-------- Page text
I didn't go down at that stage. Esther Whitby, who was an editor who worked with me, went down and helped her, took dictation and got it, sort of, written out. She had these awful shopping bags with scribbled versions. She wrote in a completely chaotic way. A little bit of paper here, back of an envelope there, little notebook there in her scrawly, spidery handwriting. And she said herself, 'Nobody but me can make any sense of this'. And she was the only person who could.
But anyhow, she got it now finished, excepting for said she would have to come up to London. I got it typed out by someone in London. I shall have to come out to see… I must come up and see the typist, because there are two sentences that have got to be altered. But then it'll be finished and done.
So I said, 'Well, come and this is wonderful and we'd have lunch and we'll celebrate and how delightful'. I knew where she was going to be staying, so I rang up the hotel that morning to say, 'I shall be picking you up at half past 12', or whatever. And the woman at the hotel said, 'Thank God, somebody knows the lady. She's had a heart attack'.
----------------
-------- Extracted material
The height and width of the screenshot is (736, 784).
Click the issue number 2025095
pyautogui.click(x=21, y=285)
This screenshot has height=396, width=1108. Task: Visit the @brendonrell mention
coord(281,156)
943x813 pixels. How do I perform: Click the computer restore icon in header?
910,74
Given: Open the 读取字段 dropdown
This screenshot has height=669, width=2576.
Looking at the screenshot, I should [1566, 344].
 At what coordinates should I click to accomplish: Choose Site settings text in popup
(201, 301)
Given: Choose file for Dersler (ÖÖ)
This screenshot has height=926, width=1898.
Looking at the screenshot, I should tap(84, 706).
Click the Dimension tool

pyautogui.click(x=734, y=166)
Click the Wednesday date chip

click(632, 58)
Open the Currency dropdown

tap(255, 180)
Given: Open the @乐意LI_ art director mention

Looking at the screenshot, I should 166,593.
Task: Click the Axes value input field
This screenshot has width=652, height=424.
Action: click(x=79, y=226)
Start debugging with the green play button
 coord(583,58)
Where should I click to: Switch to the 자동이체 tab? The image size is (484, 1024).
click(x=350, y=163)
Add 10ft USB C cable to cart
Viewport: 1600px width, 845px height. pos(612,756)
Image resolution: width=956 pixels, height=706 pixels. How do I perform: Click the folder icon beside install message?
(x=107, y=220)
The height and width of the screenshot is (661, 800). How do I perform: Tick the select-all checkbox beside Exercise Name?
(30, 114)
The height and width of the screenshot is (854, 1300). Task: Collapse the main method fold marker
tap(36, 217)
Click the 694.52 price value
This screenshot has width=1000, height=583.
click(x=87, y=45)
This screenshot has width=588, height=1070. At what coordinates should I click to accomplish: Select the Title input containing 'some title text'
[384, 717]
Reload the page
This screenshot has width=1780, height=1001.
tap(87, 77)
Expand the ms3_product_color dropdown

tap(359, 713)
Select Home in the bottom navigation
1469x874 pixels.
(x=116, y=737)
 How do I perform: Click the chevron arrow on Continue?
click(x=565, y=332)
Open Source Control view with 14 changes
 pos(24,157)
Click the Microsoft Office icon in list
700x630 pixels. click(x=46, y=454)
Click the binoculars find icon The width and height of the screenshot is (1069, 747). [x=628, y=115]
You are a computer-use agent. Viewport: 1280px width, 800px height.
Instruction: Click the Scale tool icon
----------------
Task set
(a) In the recollection, what are all the places or materials on which she is described as writing her drafts?
(b) Can you rewrite the paragraph of the recollection that begins "So I said, 'Well, come and this is wonderful" in a more compact form, keeping its main facts?
(c) Repeat everything in the recollection from "But anyhow, she" down to "finished and done.".

Numbered responses
(a)
- awful shopping bags with scribbled versions
- a little bit of paper
- the back of an envelope
- a little notebook

(b) The speaker invited her to come, have lunch and celebrate. Knowing which hotel she would stay at, the speaker phoned that morning to arrange to pick her up at about half past 12. The woman at the hotel replied, relieved that somebody knew her, that she had had a heart attack.

(c)
But anyhow, she got it now finished, excepting for said she would have to come up to London. I got it typed out by someone in London. I shall have to come out to see… I must come up and see the typist, because there are two sentences that have got to be altered. But then it'll be finished and done.